* _WHAT IS REQUIRED_: Two lines mark the range in the entries below: the one holding "Task: Go back using the thread back arrow" and the one holding "The height and". Set down those two and all lines between them, exactly.

* _DATASET EXCERPTS_:

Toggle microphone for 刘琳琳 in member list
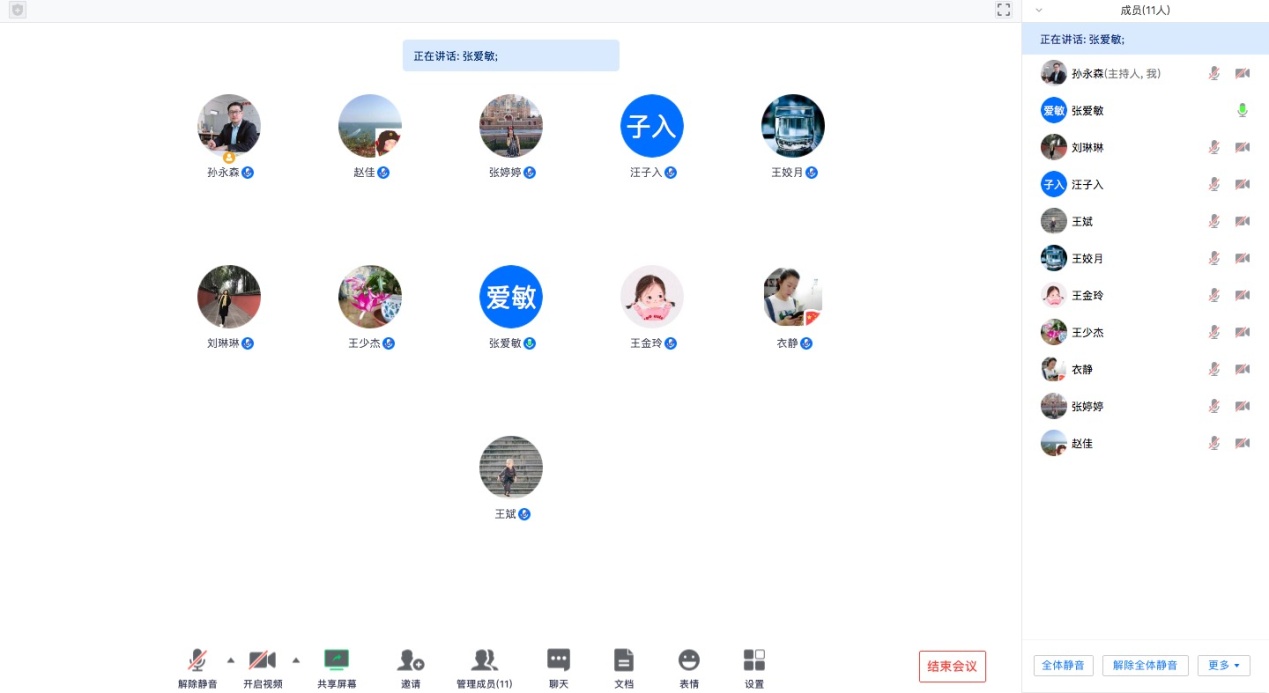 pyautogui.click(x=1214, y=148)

* * *

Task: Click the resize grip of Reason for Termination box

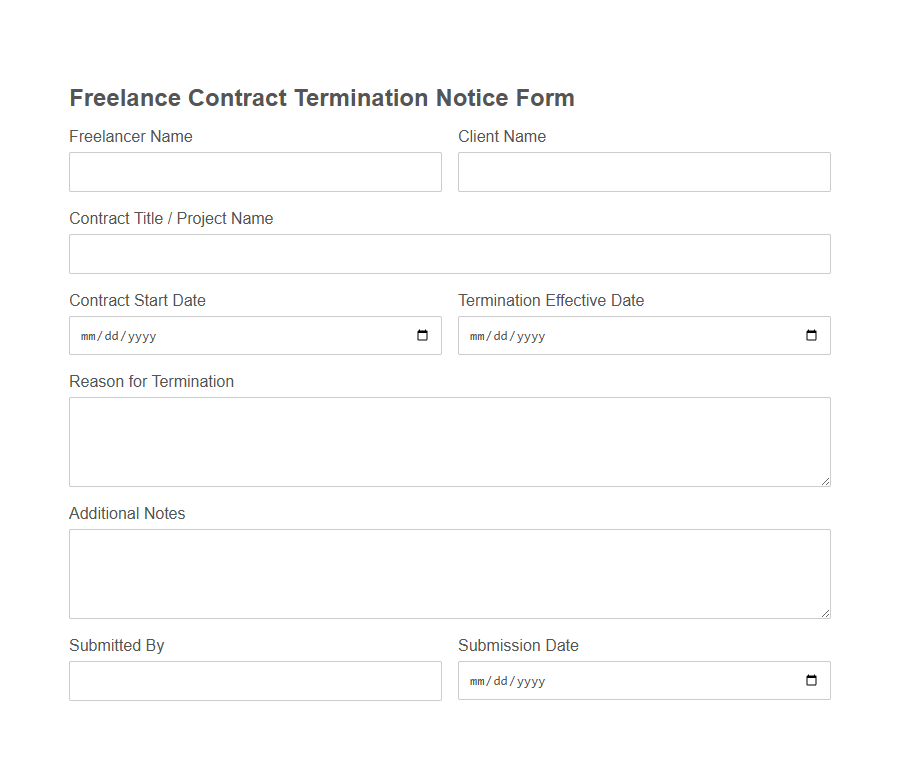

---

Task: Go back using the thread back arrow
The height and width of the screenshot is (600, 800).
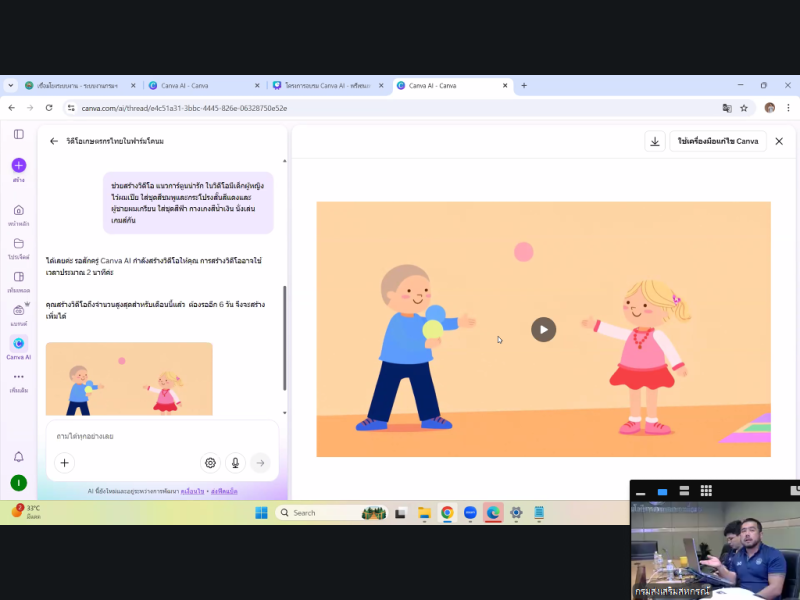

* _SOLUTION BELOW_:
Task: Go back using the thread back arrow
The height and width of the screenshot is (600, 800).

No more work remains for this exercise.